Congenital paraesophageal hiatal hernia.

Abstract

A healthy newborn baby with a left cleft lip and palate presented to our institution at 18 hours of life because of persistent emesis after feeds. Initial evaluation with chest radiography and a contrast swallow at the outside facility demonstrated an intrathoracic stomach (A, arrows outline the stomach with retained contrast). A repeat contrast swallow, performed at our institution to help better define the anatomy of the esophagus, stomach, and duodenum revealed a congenital paraesophageal hiatal hernia with an intrathoracic stomach without any evidence of gastric volvulus (B, arrow outlines gastroesophageal junction). The stomach appeared to be herniating through a posterior midline defect in the diaphragm. At laparotomy, a large paraesophageal hiatal hernia with an intrathoracic stomach and hernia sac was identified.

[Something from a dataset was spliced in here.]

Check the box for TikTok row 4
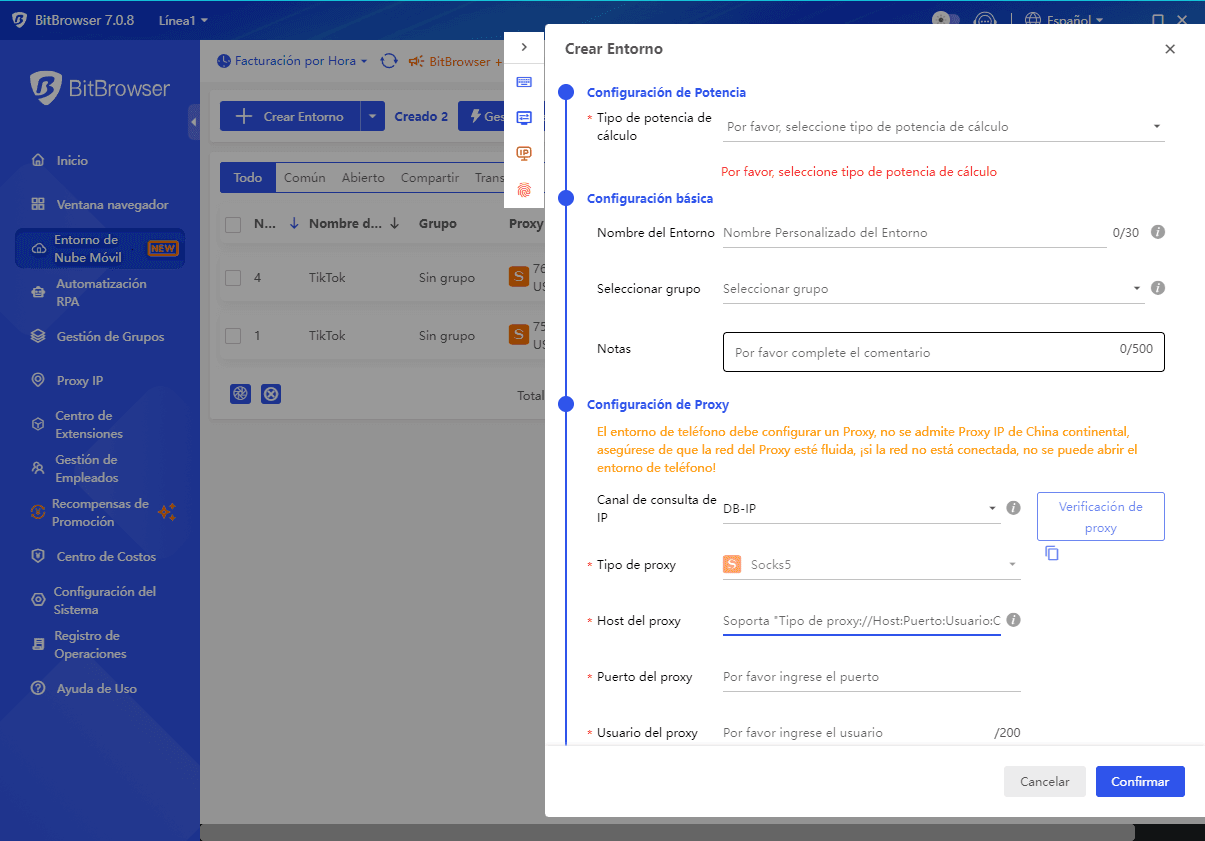The height and width of the screenshot is (841, 1205). (x=233, y=278)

The hernia sac was resected, the stomach was returned to its intraabdominal position, and closure of the large hiatal hernia was accomplished by reapproximating the crura using interrupted nonabsorbable sutures. On the second postoperative day, oral feeds were initiated and the baby was advanced to full feeds by the fourth postoperative day. Congenital paraesophageal hiatal hernia is a rare condition in neonates and infants. Clinical presentation is nonspecific and usually consists of persistent emesis or pulmonary infections. Diagnostic workup usually includes chest radiograph with confirmation by a barium swallow study. Once the diagnosis is established, prompt surgical repair is mandatory to avoid potentially lethal complications, such as gastric volvulus and perforation. Operative repair consists of resecting the hernia sac, reduction of the stomach, and repair of the hiatal defect with reapproximation of the crura. Because this is such a rare entity, the addition of a fundoplication, gastropexy, or both remains controversial.